Purpose: A reliable and comprehensive cancer prognosis model for clear cell renal cell carcinoma (ccRCC) could better assist in personalizing treatment. In this work, we developed a multi-modal ensemble model (MMEM) which integrates pretreatment clinical information, multi-omics data, and histopathology whole slide image (WSI) data to learn complementary information to predict overall survival (OS) and disease-free survival (DFS) for patients with ccRCC.

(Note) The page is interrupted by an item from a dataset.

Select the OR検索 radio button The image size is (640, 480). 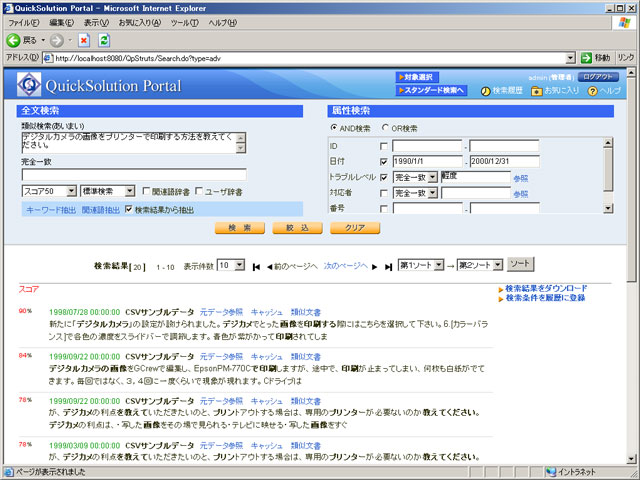pyautogui.click(x=383, y=128)
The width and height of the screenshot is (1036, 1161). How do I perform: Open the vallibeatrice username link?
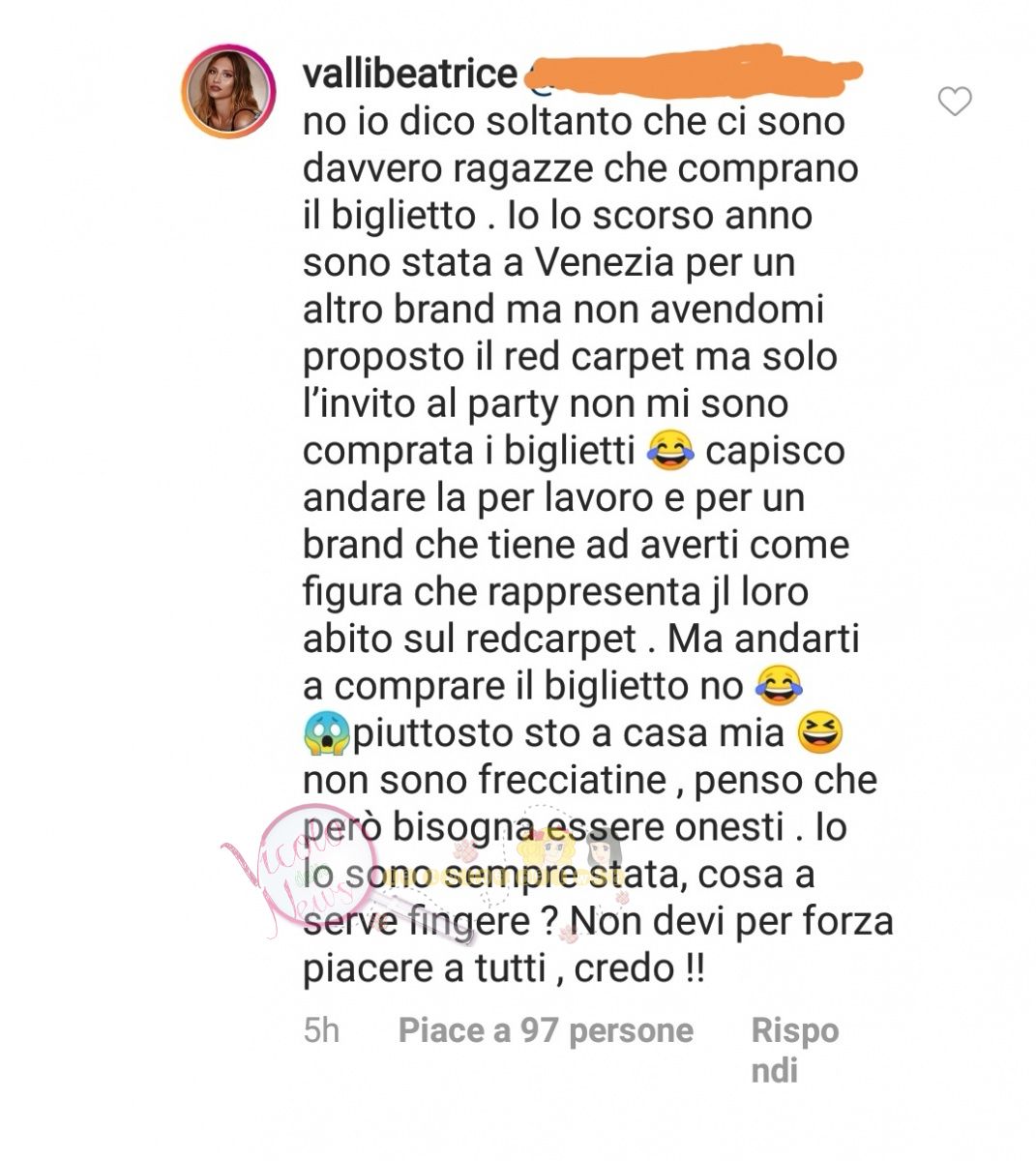tap(410, 74)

Methods and materials: We collected 226 patients from The Cancer Genome Atlas Kidney Renal Clear Cell Carcinoma dataset (TCGA-KIRC). These patients have OS and DFS follow up data available and five different data modalities provided, including clinical information, pathology data in the form of WSI, and three multi-omics data, which comprise mRNA expression, miRNA expression (miRSeq), and DNA methylation data. Five sets of separate survival prediction models were constructed separately for OS and DFS. We used a traditional Cox-proportional hazards (CPH) model with iterative forward feature selection for clinical and multi-omics data. Four different types of pre-trained encoder models, comprising ResNet and three recently developed general purpose foundation models for computational pathology, were utilized to extract features from processed WSI patches. A deep learning-based CPH model was constructed to predict survival outcomes using these encoded WSI features. For each of the survival outcomes of interest, we weigh and combine the predicted risk scores from all the five models to generate the final prediction. Model weighting was based on the training performance. Five-fold cross validation was performed to train and test the proposed workflow.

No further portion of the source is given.